--- START ---
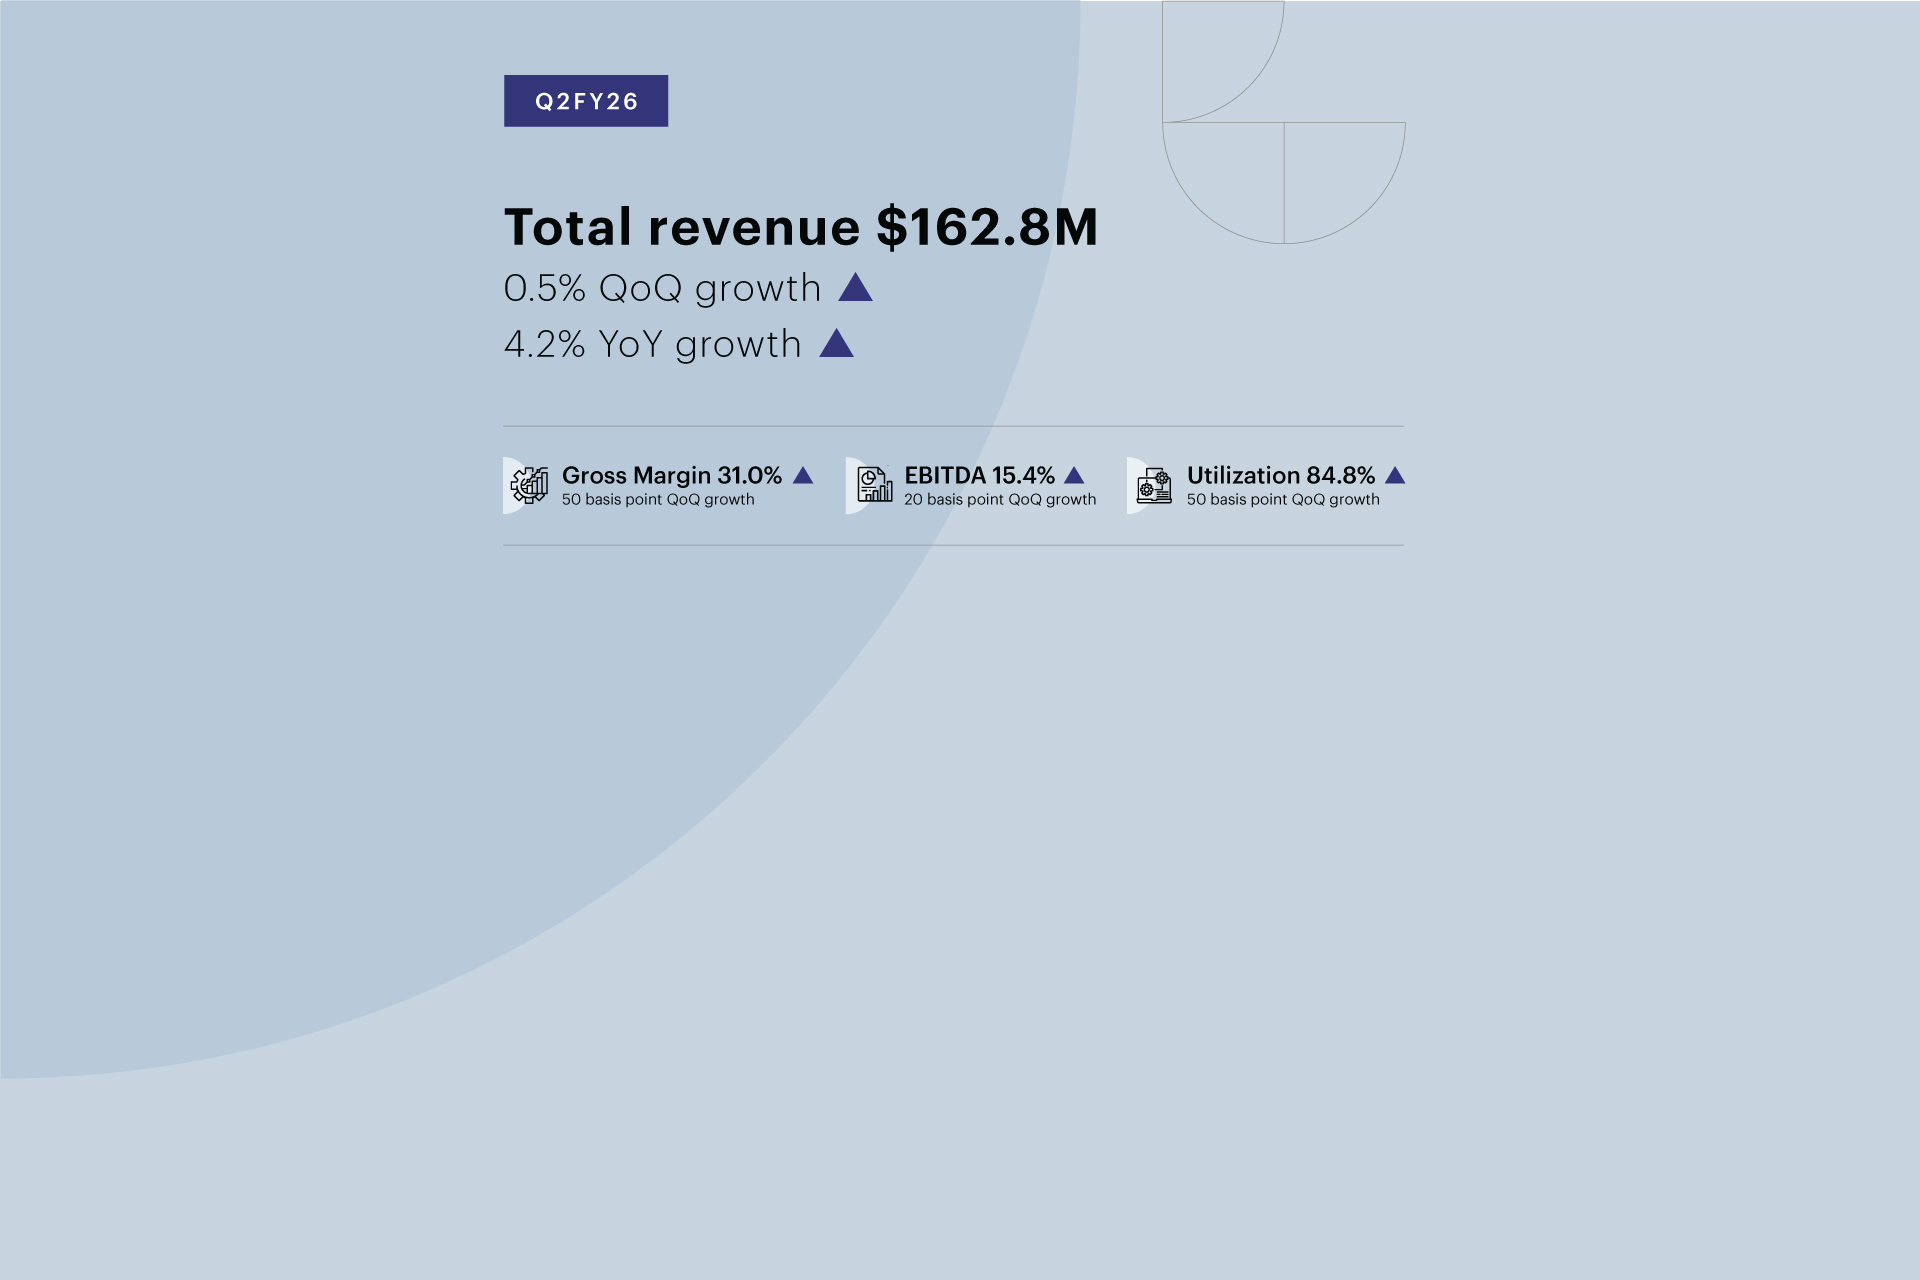Viewport: 1920px width, 1280px height.
Task: Click the EBITDA 15.4% label
Action: coord(979,475)
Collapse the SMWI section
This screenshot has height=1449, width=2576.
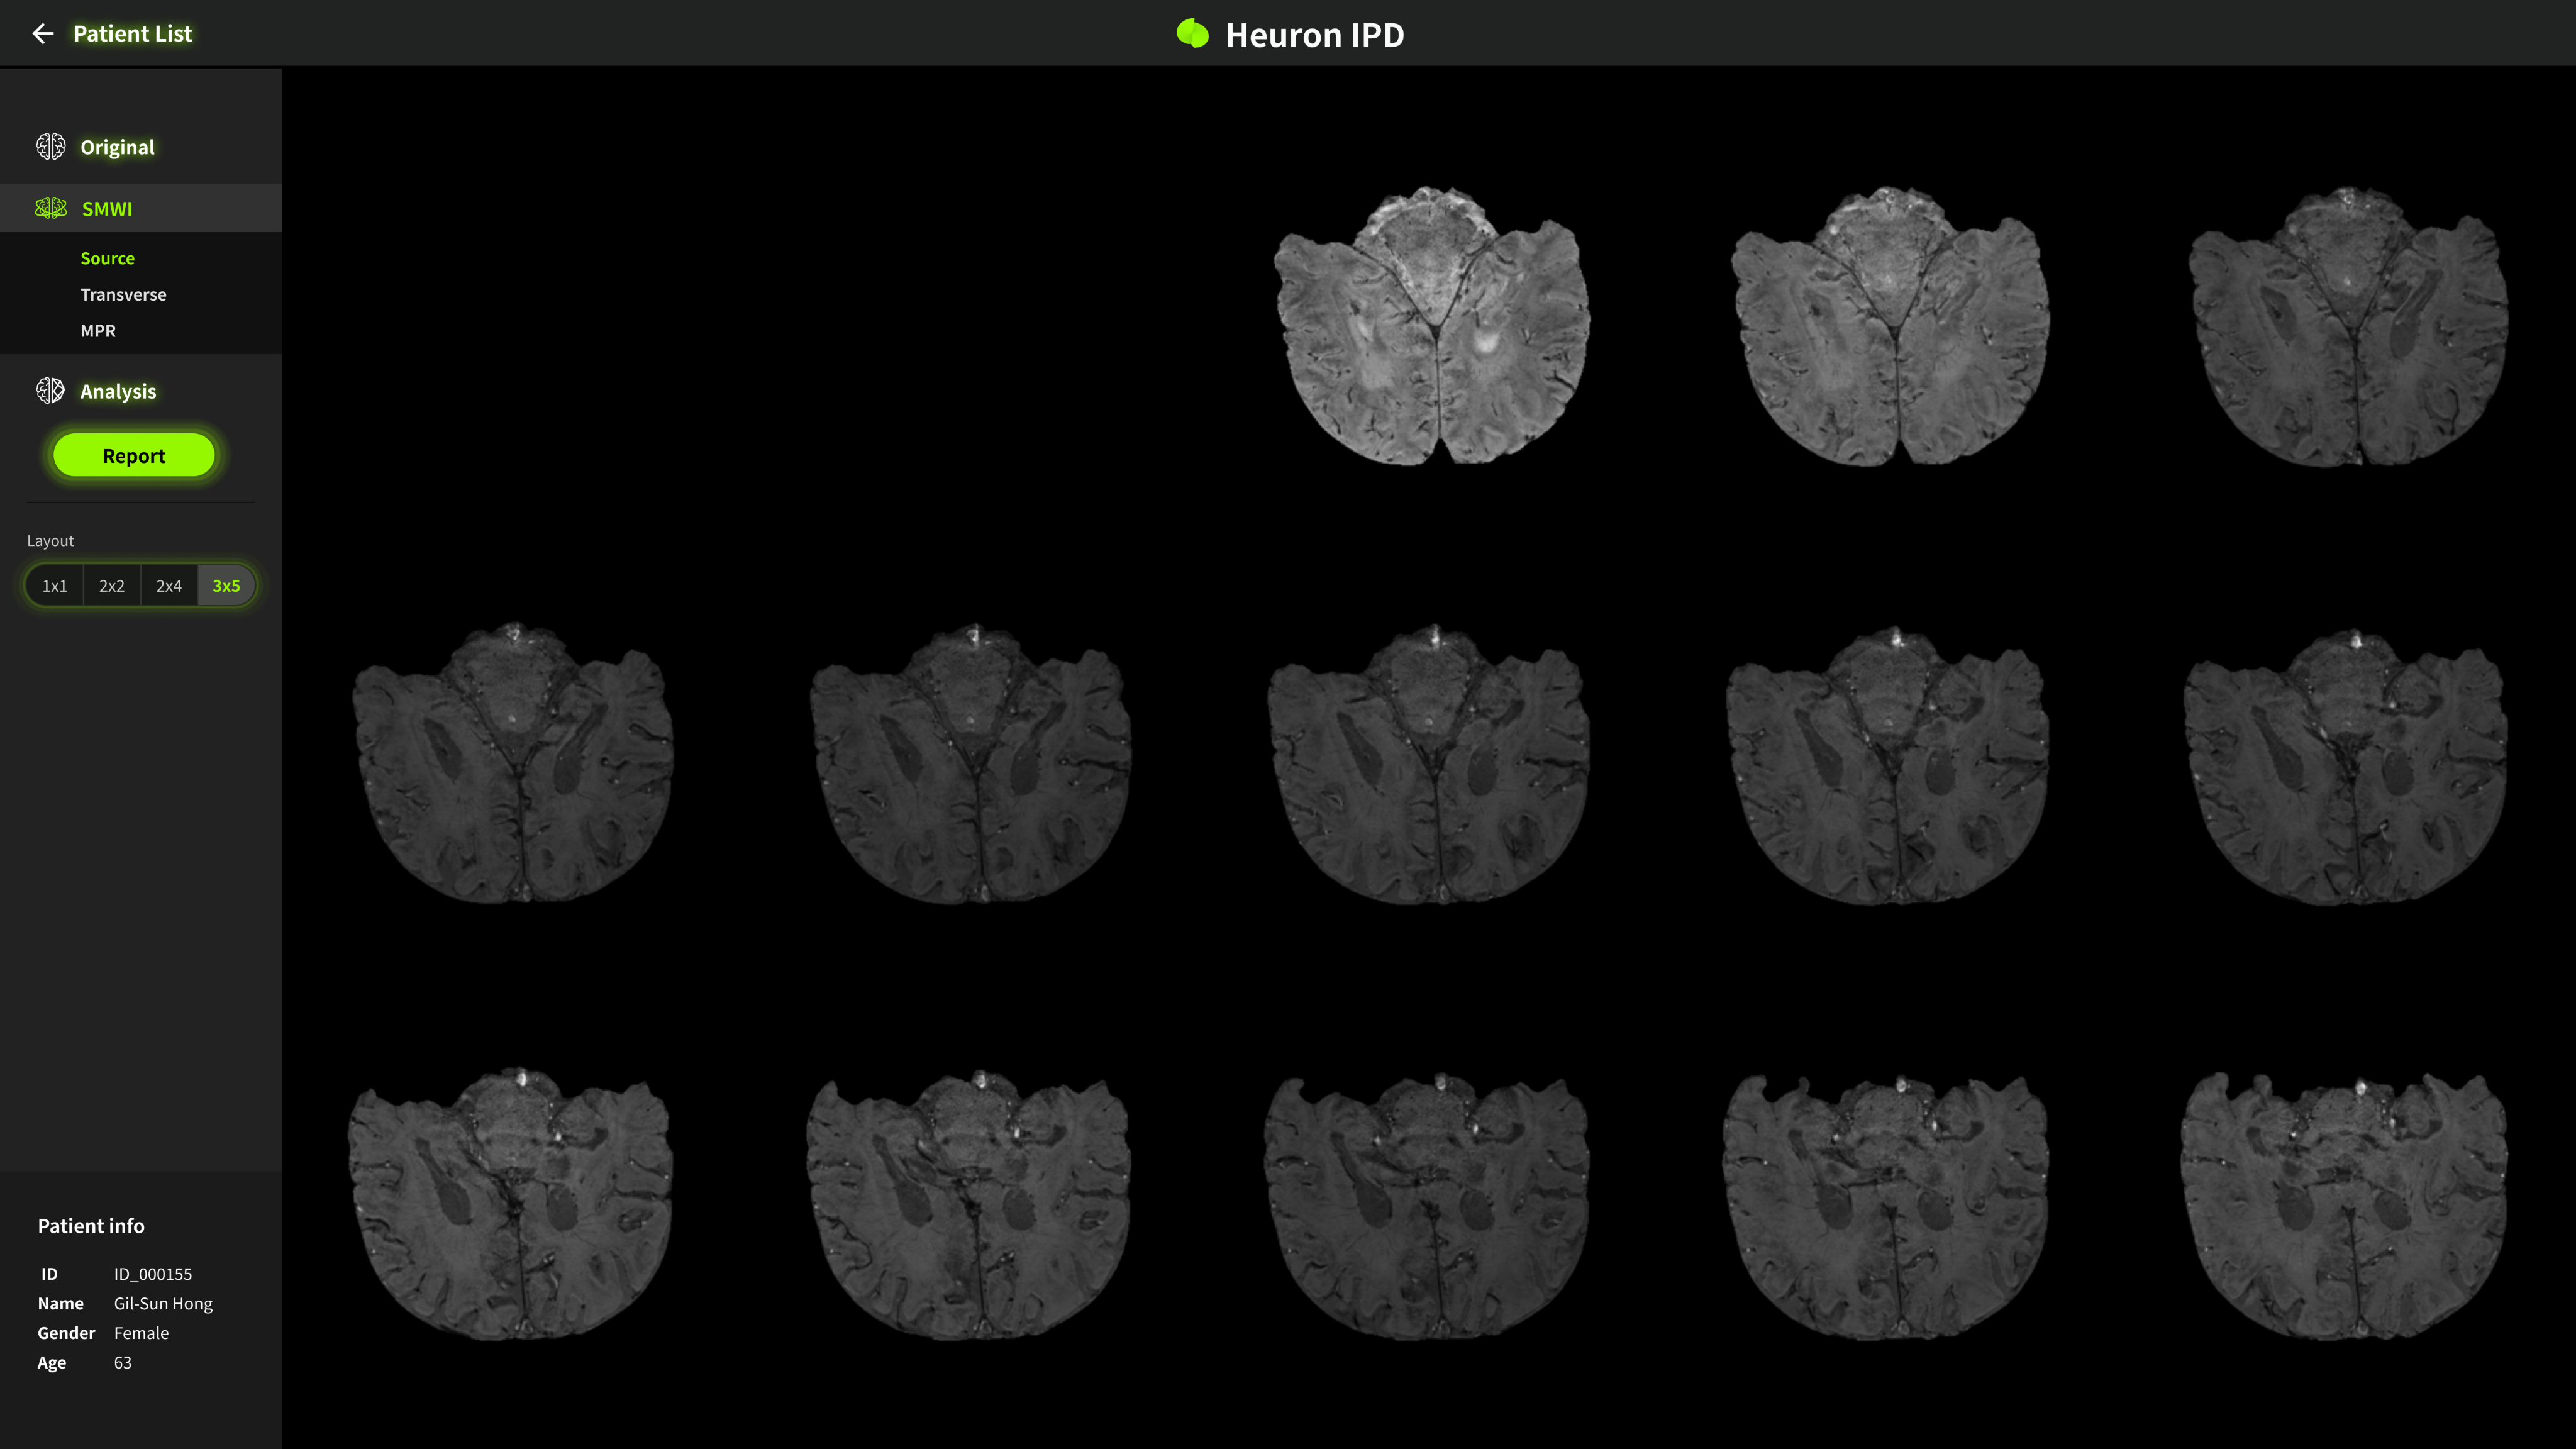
--- END ---
- Requirement:
The required output is the lines from the one containing "Collapse the SMWI section" through the end of the records above, reproduced exactly, with no pictures.

- Answer to this problem:
Collapse the SMWI section
This screenshot has height=1449, width=2576.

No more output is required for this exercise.